Review of Anti by Rihanna
After a very long wait, Rihanna finally gave the world what they have been waiting for (well what seems like the entire social sphere anyway). Not since 2012 have we been treated to an album of new material from Rihanna, and our Bajan beauty hasn’t let us down with Anti.
After “apparent” singles such as the brilliant Bitch Better Have My Money, Rihanna finally delivers her body of music, albeit a little early thanks to a leak. The complete sound is a bit different and feels a bit more focussed and mature as Rihanna develops as an artist. After such a long wait and due to the fanfare it feels only right we give a full review and dissect track by track, so here goes.
Close To You
A heartelt, stripped back almost acoustic track. The lyrics an Rihanna’s delivery are sympathetic to the emotion that is being portrayed and the beautiful piano accompaniment draws the listener in. This track really showcases the fact that despite all of Rihanna’s bravado, she does in fact have a beautiful voice.
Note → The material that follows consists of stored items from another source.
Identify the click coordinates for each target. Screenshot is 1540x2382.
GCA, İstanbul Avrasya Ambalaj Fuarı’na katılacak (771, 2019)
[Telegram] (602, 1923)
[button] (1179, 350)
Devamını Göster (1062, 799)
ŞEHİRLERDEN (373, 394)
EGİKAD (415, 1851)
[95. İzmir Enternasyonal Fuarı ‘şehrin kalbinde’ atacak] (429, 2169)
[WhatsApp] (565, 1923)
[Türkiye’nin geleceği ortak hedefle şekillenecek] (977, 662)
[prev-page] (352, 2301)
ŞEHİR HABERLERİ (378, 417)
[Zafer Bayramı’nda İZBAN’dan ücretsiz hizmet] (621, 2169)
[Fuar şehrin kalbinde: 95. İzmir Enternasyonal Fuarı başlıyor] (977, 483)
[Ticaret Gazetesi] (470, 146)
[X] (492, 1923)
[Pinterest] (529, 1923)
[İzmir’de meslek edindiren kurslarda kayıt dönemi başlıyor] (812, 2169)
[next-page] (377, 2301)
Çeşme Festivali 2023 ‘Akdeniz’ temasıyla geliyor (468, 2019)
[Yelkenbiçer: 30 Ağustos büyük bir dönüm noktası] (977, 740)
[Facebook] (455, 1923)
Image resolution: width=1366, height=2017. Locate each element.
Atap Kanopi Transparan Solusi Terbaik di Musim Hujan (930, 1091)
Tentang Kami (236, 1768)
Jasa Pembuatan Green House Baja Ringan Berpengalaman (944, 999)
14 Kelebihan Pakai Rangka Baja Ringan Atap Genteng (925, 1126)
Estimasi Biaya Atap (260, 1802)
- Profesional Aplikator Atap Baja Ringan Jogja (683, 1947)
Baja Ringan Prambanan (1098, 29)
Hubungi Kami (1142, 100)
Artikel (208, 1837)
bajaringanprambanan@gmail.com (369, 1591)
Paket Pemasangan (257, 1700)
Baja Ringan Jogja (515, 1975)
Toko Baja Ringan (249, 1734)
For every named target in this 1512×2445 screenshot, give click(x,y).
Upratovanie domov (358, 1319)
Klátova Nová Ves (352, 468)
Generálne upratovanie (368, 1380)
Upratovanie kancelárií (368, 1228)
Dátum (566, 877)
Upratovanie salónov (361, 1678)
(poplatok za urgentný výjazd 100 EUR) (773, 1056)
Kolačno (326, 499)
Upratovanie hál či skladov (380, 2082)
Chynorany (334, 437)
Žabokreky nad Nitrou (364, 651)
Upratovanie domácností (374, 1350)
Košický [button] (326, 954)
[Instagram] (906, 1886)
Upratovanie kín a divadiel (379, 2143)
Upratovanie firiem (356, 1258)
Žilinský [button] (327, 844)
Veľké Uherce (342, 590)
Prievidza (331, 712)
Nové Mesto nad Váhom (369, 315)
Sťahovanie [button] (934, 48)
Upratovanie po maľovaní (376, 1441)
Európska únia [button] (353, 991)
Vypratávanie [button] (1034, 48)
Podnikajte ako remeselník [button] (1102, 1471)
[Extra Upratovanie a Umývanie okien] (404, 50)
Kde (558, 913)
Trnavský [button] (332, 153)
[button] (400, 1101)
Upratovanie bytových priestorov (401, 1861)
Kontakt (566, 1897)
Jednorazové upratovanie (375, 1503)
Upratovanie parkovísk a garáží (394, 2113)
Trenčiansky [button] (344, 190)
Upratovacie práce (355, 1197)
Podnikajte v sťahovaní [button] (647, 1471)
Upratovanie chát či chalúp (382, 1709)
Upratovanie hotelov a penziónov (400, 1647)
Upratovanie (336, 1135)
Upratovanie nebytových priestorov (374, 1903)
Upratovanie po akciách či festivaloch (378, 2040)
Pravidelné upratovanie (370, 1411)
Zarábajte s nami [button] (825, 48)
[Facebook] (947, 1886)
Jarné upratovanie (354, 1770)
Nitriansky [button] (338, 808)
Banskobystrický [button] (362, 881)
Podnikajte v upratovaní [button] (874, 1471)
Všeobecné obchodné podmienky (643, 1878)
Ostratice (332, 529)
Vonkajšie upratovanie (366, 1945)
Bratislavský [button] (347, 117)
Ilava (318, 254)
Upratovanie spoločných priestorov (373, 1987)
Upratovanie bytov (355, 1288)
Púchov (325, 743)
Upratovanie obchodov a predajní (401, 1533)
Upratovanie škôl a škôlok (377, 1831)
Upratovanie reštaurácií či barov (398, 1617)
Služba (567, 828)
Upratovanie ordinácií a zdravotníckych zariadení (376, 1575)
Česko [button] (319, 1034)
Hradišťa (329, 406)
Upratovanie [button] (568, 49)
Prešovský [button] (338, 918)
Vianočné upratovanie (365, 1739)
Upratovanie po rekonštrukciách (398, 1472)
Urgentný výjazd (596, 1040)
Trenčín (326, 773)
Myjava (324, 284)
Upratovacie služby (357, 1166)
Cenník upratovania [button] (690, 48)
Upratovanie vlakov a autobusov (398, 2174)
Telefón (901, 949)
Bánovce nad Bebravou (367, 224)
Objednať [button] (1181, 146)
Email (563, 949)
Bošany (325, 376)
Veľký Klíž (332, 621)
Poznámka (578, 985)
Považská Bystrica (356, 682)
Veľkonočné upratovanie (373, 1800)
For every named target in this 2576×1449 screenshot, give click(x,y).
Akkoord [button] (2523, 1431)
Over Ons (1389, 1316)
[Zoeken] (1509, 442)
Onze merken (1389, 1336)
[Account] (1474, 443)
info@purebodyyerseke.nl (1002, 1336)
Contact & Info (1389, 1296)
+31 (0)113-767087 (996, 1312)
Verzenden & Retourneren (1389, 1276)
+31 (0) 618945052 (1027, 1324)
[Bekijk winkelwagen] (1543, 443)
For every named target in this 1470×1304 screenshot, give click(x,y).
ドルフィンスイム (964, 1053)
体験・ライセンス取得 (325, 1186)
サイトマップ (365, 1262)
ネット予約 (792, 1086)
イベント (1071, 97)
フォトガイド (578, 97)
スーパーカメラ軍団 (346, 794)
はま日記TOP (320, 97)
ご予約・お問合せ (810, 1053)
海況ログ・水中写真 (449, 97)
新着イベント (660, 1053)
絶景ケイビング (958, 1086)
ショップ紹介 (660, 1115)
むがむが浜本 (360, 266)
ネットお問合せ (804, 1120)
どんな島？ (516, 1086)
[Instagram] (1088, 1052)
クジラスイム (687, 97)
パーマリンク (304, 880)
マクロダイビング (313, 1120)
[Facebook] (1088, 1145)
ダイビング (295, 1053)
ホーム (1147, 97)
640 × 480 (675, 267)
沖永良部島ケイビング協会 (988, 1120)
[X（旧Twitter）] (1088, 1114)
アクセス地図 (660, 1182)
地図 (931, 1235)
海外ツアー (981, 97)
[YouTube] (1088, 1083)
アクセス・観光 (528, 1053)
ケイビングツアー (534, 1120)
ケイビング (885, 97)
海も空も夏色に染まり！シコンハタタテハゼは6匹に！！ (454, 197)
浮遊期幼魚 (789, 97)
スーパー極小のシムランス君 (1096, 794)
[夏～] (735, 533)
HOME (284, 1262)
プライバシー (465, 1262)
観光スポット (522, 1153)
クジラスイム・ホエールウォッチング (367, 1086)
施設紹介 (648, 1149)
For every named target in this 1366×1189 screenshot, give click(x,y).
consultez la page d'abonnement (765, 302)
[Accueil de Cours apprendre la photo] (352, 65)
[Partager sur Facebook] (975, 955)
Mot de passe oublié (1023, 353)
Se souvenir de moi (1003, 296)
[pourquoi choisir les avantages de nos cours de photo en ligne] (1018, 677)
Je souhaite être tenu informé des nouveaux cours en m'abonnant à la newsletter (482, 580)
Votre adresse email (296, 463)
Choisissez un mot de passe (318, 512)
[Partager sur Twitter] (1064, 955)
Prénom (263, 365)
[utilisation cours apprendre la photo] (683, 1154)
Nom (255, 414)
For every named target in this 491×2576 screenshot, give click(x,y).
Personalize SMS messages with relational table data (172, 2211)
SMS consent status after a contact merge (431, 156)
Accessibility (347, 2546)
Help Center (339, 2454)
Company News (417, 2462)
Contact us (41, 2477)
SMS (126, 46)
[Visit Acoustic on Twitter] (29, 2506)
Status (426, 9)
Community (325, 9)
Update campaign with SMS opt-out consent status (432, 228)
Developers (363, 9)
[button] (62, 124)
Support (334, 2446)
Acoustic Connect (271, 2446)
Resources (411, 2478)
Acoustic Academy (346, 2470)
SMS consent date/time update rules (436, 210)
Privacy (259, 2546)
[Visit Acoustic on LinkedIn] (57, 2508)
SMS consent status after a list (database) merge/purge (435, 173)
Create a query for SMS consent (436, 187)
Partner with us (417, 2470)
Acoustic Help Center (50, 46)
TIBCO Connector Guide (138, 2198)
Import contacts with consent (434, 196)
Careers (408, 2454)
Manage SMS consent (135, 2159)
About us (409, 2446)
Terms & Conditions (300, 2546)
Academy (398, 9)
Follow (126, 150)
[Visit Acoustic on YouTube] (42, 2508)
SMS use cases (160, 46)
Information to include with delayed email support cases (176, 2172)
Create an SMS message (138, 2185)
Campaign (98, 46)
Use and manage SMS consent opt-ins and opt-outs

Consideration starts with distorted and dirty beats. Rihanna enters the fray with more of a Pom De Replay feel. Her distinct cajan twang flies through. The whole thing is a mix of styles and shows Rihanna in a positive light in what seems to be a relationship that may be one sided (and not in her favour). I actually really love this as a piece of music and is much closer to the style of Rihanna I think makes her unique.
Deep beats that wouldn’t be a miss and some pretty serious sounding Rihanna vocals result in a rather serious track. Desperado discusses Rihanna not really liking her situation but also being openly honest about not liking the thought of being on her own. Really well produced track that is obviously laced with meaning for Rihanna.
Starts with a slow yet upbeat, electronically treated backing track. Rihanna’s distinctive vocal kicks in with an emotionally fuelled delivery. Now whether or not this is the production version I have, but her vocal seems to get stretched in parts (maybe deliberately) but it does get uncomfortable at times. Not a stronger interlude for me.
This one kicks off with a bit of a slow, almost hallucinogenic opening and even talks about smoking weed right from the off. Rihanna uniquely includes her “industrial language” in this short interlude, which does however have a nice feel to it.
Kiss It Better
Opens with a guitar rift that wouldn’t be out of place in a surreal scene in Bill and Ted movies. Accompanied by a simple retro sound throughout, Rihanna uses her vocal with great effect to lift the whole thing. What feels like a definite single, this one has genuine commercial appeal.
Love on the Brain
The great intro sets you up for a lovely retro love song. Rihanna then pitches her vocal perfectly and feels like an old Motown singer, accompanied by the occasional male backing vocal. The pitch does change at moments as Rihanna’s attitude to lift the whole thing above a standard ballad. The lyrics do that as well of course.
A weird electronic opening which sounds a little like a dog barking, breaks to a Hip Hop intro. Then Rihanna puts it in hard both lyrically and vocally. This one she is pissed off and she will let you all know. The backing could be distracting and over produced but you forgive that when Rihanna kicks in and belts out her vocal.
Starts with a lovely musically start, real low key and Rihanna’s vocal is pitched in a lovely way. Really stripped back track that again borders on acoustic.
Same Ol’ Mistakes
Serious opening with funk laced beat and retro synth playing. This is one of the longest tracks on the album at over six minutes. This will definitely be a fans’ favourite. Brilliantly produced with many levels in the track. Rihanna again delivers brilliant vocals which over-run each other. This is definitely one the highlights of the album in terms of commercial air play but also a triumph for the production team.
Woo is a great example of the eclectic nature of the album. Unusual opening musically and the actually Woo to kick off is a great false opening in to what to expect. Rihanna thunders in with strong vocals to change the pace. The vocals have some weird effects on them as the track develops, but the whole thing hangs together. Maybe just me, but I expected more of a beat to kick in and earlier. Sadly I think it has the makings of a great track but it falls short. I know I will eat my words as this will sell millions and after more listens I will love it. That’s the troublle with reviewing on first listen
Now we all know this one. Feels almost pointless reviewing as you all know this is a pure banger. A bit of electronic feel but with a good dancehall touch to Rihanna’s vocal. Simply a great track and one I know all Rihanna fans just love.
Yeah, I Said It
A slow opener to the track with Rihanna providing hushed vocals, yet somehow still delivering amazing ability.
The album overall feels like a collective of great songs. A few bangers and some obvious commercial hits, however it doesn’t feel necessarily like an album. Not an issue in the sense there is good music and this is bound to fly. Overall its a bit slower and more controlled than previous albums, which in my opinion is good.